═══ Material for this exercise ═══

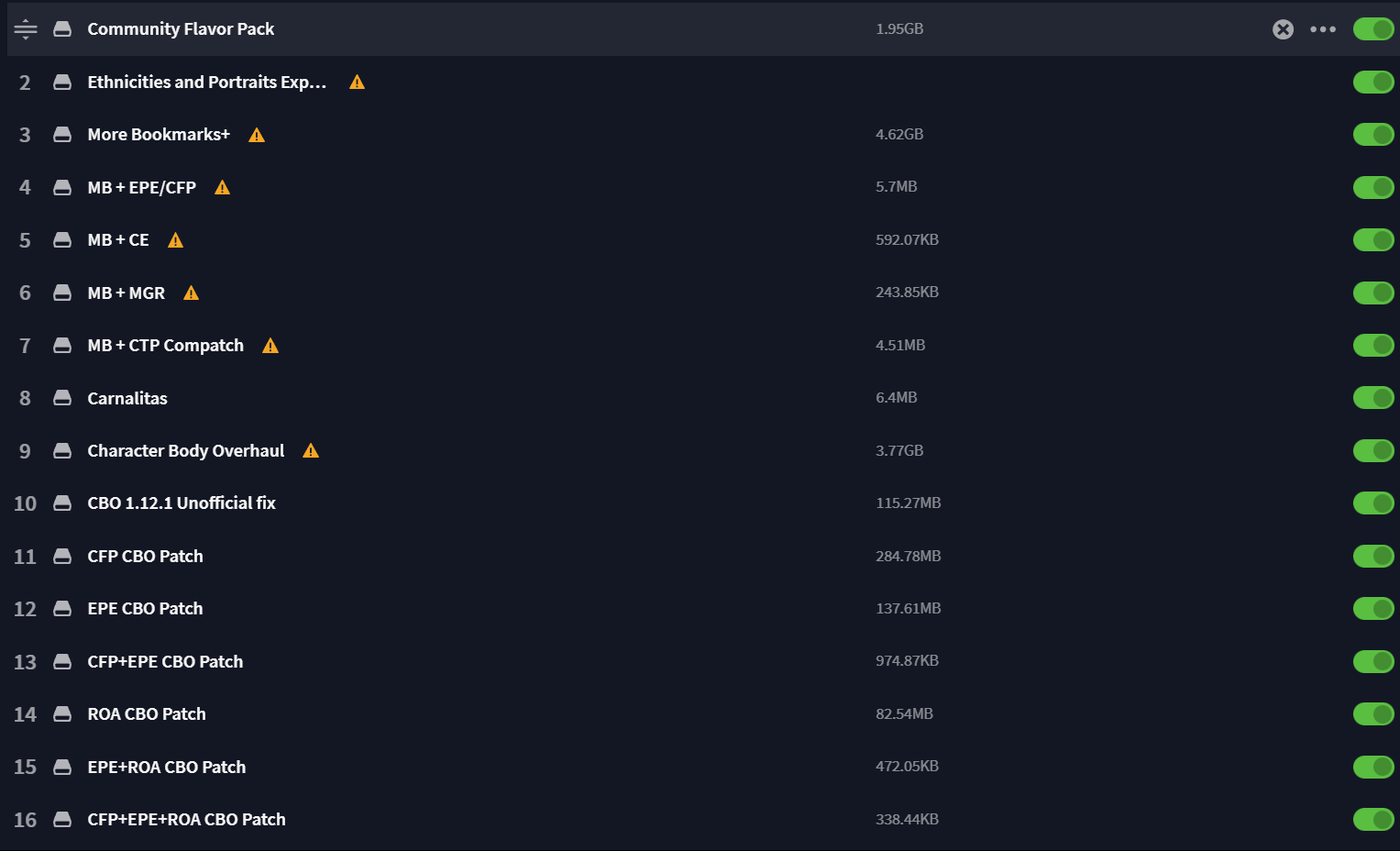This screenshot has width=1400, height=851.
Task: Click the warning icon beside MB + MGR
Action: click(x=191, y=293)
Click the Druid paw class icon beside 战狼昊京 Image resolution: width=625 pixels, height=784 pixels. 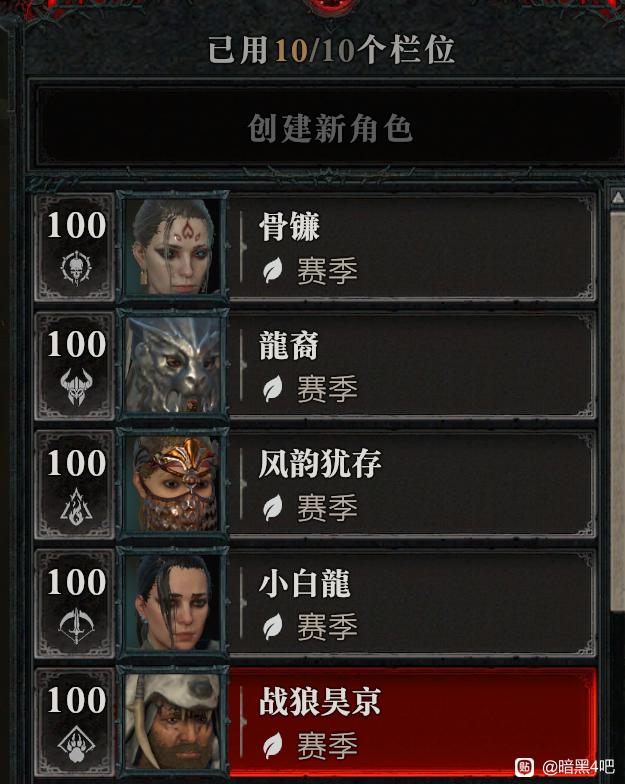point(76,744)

═══
═══ Material for this exercise ═══

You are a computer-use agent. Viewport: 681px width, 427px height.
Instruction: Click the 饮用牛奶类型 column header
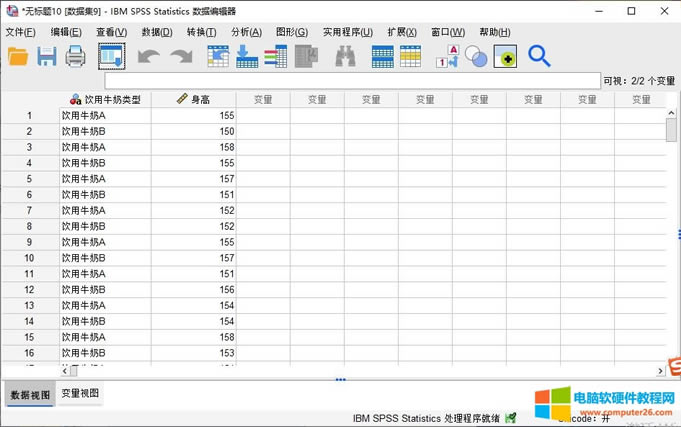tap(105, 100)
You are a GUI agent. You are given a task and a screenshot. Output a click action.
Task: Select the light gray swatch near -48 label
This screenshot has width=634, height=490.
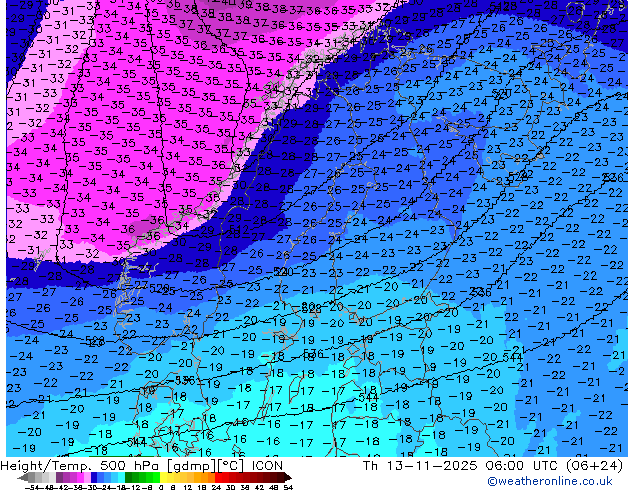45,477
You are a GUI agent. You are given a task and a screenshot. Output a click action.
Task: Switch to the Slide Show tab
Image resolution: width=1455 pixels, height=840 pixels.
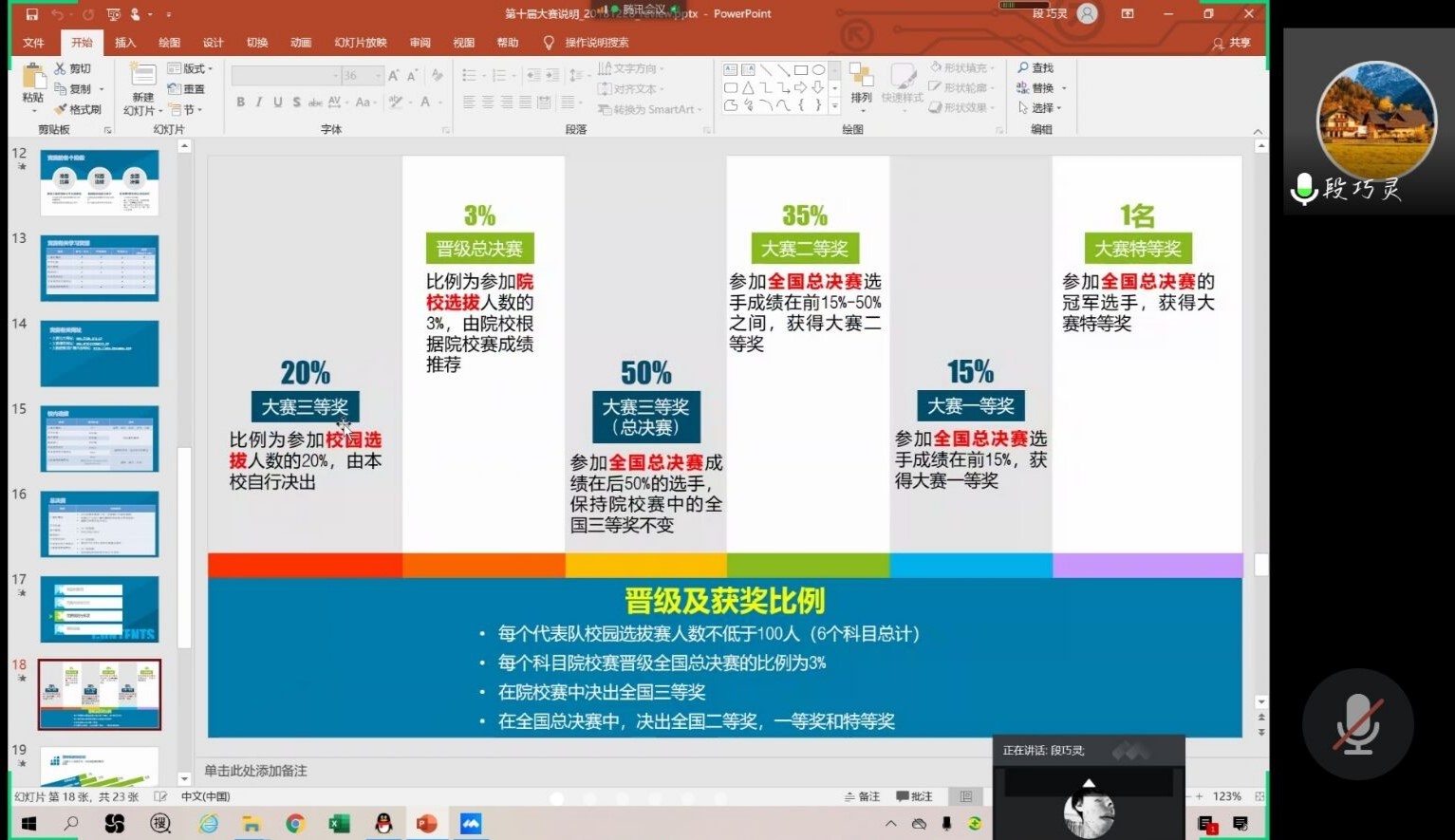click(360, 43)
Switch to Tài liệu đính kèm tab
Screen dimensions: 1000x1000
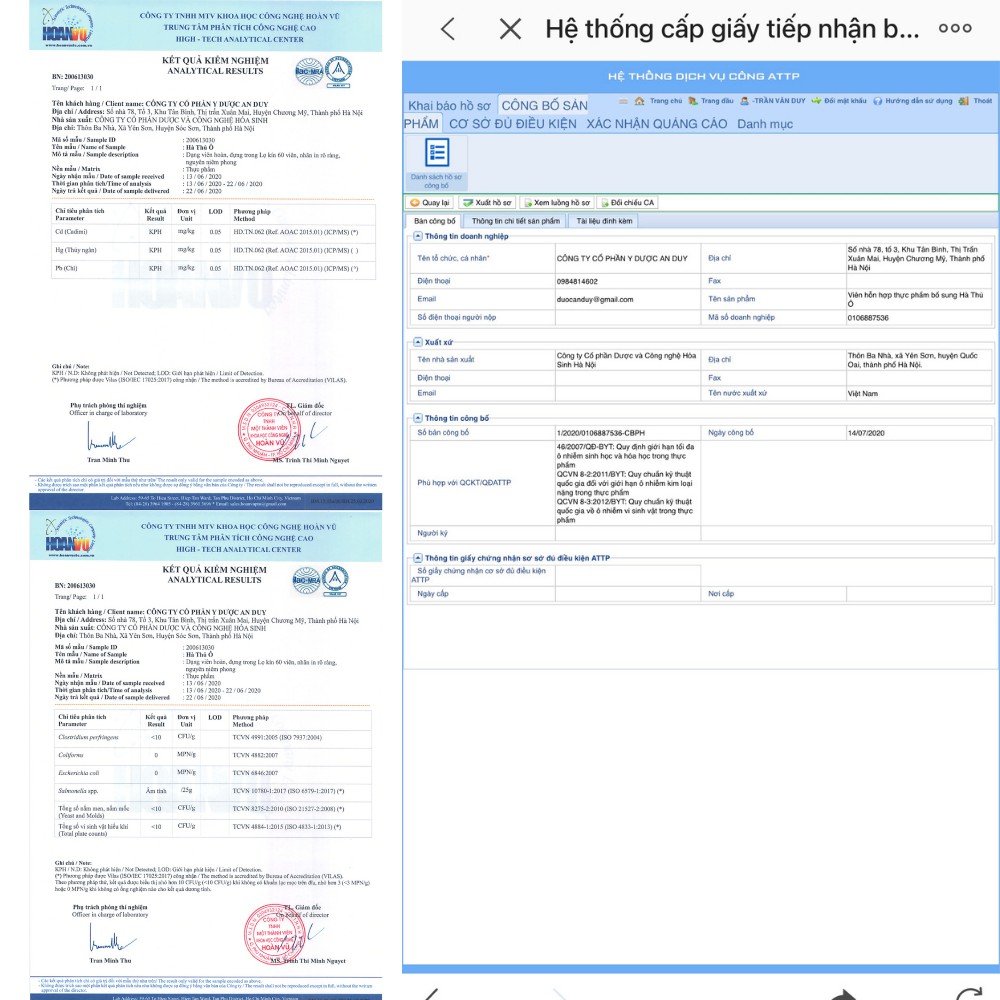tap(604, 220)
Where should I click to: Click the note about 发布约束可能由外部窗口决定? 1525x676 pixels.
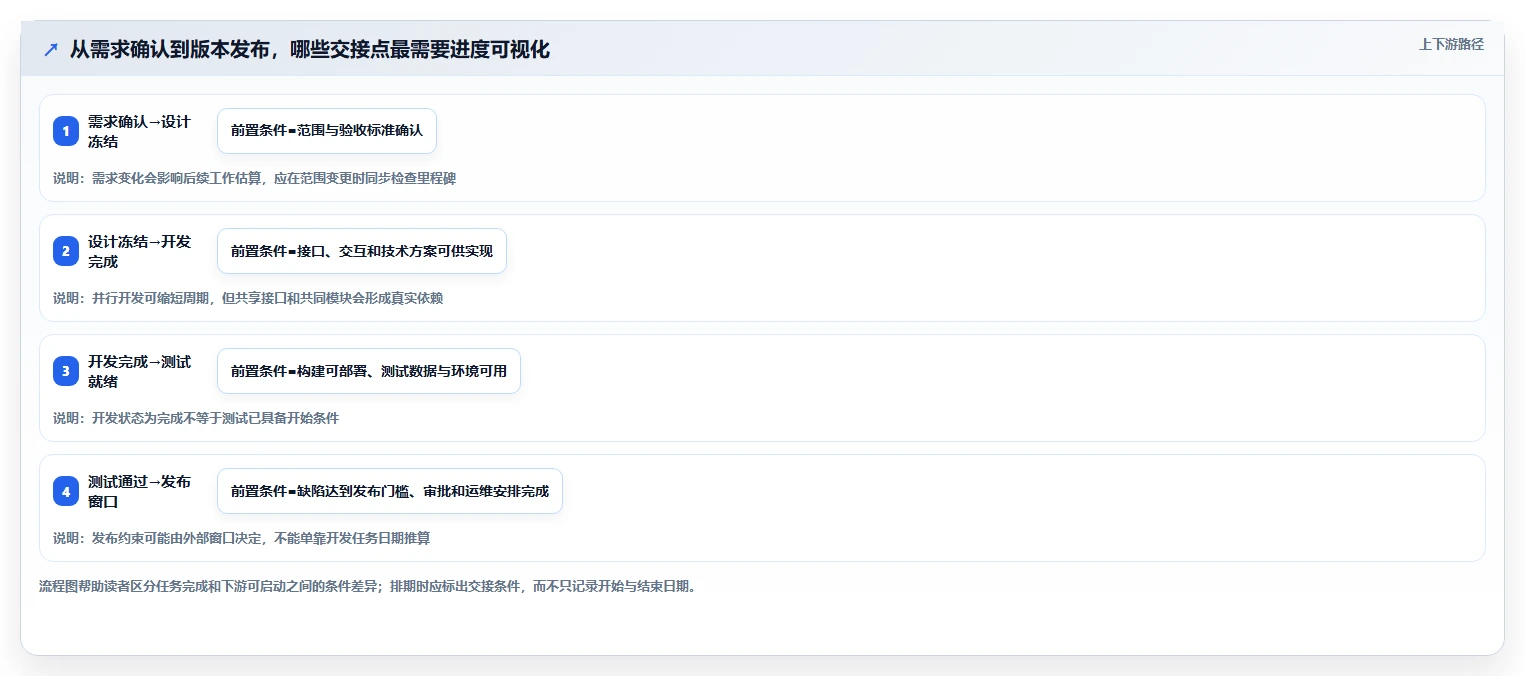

═══

** Your objective **
In how many lines of the entries does "Switch" appear? Reply with only the number.

** Worked solution **
2